Pick of the Brown Bag
November 11, 2024
by
Ray Tate
Welcome to the Pick of the Brown Bag a comic book review blog by yours truly Ray Tate. Writer Tom Taylor begins his run writing Batman in the latest issue of Detective Comics.
Taylor’s been Batman’s director before.
Batman: The Detective
ISBN-13: 9781779519870
ISBN-10: 1779519877
ISBN-10: 1779519877
I heartily recommend that collection. Click on the link for my in depth review. The book may look like DC’s version of What If. Instead, Batman in modern day London investigates an attack on two of his colleagues: The Knight and The Squire. The art by Andy Kubert adds to the worth.
Taylor also refined his take on Batman when the detective frequently guest-starred in Nightwing.
In Detective Comics, Tom Taylor offers readers a fresh start. Taylor demonstrates who the Batman is.
Batman is a haunted individual forever wondering if he could have changed things back in the day. In a way, his behavior reflects the greatest of all detectives Sherlock Holmes.
Holmes left to his own devices sought the needle. He detested being bored. Solving crime gave Holmes succor. When Batman doesn’t have a crime to solve, he turns to his tragic past.
Thankfully, yet unfortunately, a crime distracts Batman. Only, it’s not what one expects.
With this scene, Taylor draws on Batman’s hatred of guns. The cowardly Joe Chill used a gun to murder his parents. Ever since Batman reserves extra anger for those who commit crimes with guns. He also doesn’t like to work with people who use them.
Batman controls himself. He slaps the baby criminal with his open hand. That’s however not enough restraint in his opinion. In fact Batman would have been better off slapping Sam harder. Knocking him out. Preventing him from running. A forgivable error from the man who is ten steps ahead.
Batman gives chase.
This scenario combines Batman’s role as protector and his unmatched knowledge of Gotham City. It’s subtle. Taylor makes every word count, informs yet makes it all sound natural.
Sam is quite dead. With Sam’s death Taylor begins the main detective story. Batman seeks out the White Musk Killer.
Batman is rueful over his actions. As well, he begins feeling the realities of age hampering his want to save innocent lives.
Batman’s age is always a touchy subject. Historically, Batman’s eighty-five. He’s perpetually thirty to forty in the comics. I usually pin-point him at thirty-five in context. Giving Batgirl a twenty-five on the index and Nightwing twenty-three.
Taylor has enough wiggle room in the subject of Batman’s age to generate a new theme in his story. He does this by first introducing a new character into the mythology.
I sometimes simplify comic book narratives. In this way, I can better review a book and immediately argue its worth to the reader. Or the opposite. Taylor’s narrative jumps around time. Comic books being a visual medium are really good for writers using this technique. You always know where you are in the story.

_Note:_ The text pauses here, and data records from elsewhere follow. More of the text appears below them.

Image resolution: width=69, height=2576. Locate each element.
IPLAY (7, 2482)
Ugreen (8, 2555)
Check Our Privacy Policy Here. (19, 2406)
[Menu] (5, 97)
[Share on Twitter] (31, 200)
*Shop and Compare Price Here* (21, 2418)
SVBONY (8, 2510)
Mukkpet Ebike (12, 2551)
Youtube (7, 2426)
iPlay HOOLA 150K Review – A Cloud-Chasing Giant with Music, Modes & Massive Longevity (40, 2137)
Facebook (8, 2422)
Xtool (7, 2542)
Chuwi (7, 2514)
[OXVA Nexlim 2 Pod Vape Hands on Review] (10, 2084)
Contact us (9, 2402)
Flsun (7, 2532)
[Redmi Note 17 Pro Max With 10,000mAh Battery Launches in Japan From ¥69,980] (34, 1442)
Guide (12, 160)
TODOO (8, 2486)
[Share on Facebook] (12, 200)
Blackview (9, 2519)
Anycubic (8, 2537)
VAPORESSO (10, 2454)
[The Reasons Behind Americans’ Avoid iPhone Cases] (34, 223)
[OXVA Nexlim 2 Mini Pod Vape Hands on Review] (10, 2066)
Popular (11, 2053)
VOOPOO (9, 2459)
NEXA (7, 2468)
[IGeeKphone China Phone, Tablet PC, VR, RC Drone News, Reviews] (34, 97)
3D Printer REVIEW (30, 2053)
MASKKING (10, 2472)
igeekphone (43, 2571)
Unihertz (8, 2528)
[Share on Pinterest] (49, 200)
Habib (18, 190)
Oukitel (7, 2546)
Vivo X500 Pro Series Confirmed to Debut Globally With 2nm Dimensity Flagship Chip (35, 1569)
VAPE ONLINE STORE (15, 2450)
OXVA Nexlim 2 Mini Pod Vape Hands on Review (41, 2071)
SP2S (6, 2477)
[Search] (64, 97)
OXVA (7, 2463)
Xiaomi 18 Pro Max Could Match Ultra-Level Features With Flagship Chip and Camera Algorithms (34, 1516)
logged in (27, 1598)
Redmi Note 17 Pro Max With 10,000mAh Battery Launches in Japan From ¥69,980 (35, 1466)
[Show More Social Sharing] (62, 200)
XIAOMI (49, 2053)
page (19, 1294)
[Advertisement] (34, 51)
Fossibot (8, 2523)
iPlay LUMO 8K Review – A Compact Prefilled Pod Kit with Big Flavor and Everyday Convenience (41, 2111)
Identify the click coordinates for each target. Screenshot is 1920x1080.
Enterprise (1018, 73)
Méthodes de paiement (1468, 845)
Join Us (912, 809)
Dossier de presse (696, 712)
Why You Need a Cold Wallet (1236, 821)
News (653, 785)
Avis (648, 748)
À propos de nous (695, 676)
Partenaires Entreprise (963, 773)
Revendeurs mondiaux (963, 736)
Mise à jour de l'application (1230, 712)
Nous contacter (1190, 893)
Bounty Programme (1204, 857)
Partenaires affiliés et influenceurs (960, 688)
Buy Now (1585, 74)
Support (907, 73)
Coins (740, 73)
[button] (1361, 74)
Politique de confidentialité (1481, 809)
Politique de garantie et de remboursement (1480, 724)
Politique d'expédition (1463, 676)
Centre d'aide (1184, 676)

You can see it.
When Batman as Bruce Wayne speaks Scarlett’s full name, he’s referring to the flashback Taylor and artist Mikel Janin unveiled earlier in the story. The idea of a character speaking another character’s full name is usually, usually, a lazy device countering realism. In this case, Batman likes to say Scarlett’s full name because she honors his mother.
Taylor portrays the Waynes as wonderful people.
This fits the longstanding history that when Joe Chill ruthlessly slays them, Gotham City starts to rot. The area where Chill kills the Waynes known historically as Park Place is renamed Crime Alley.
Taylor creates comic book writing I like. On the surface Taylor’s creation is as open and clean as the artwork by Mikel Janin. So easy to read. So simple to comprehend. Within the apparent economy of storytelling lies recursive complexity.
Some bit of characterization is important to the plot. Some bit of plot is important to the characterization. Continuity feels like history.
Scarlett apparently grew up to become a genius. She now offers that genius to Bruce Wayne.
Alas…There’s a chance Scarlett’s the mysterious villain Batman faces in the book’s time out of joint opening.
Back in the Bronze Age of Comics, Batman would on occasion lose an ear to an opponent. He later turned them into welding torches for escapologist purposes.
Though I can’t help thinking that’s where my mind is supposed to travel. The book is titled Detective Comics. Taylor I expect is leading me to the dead end of a maze.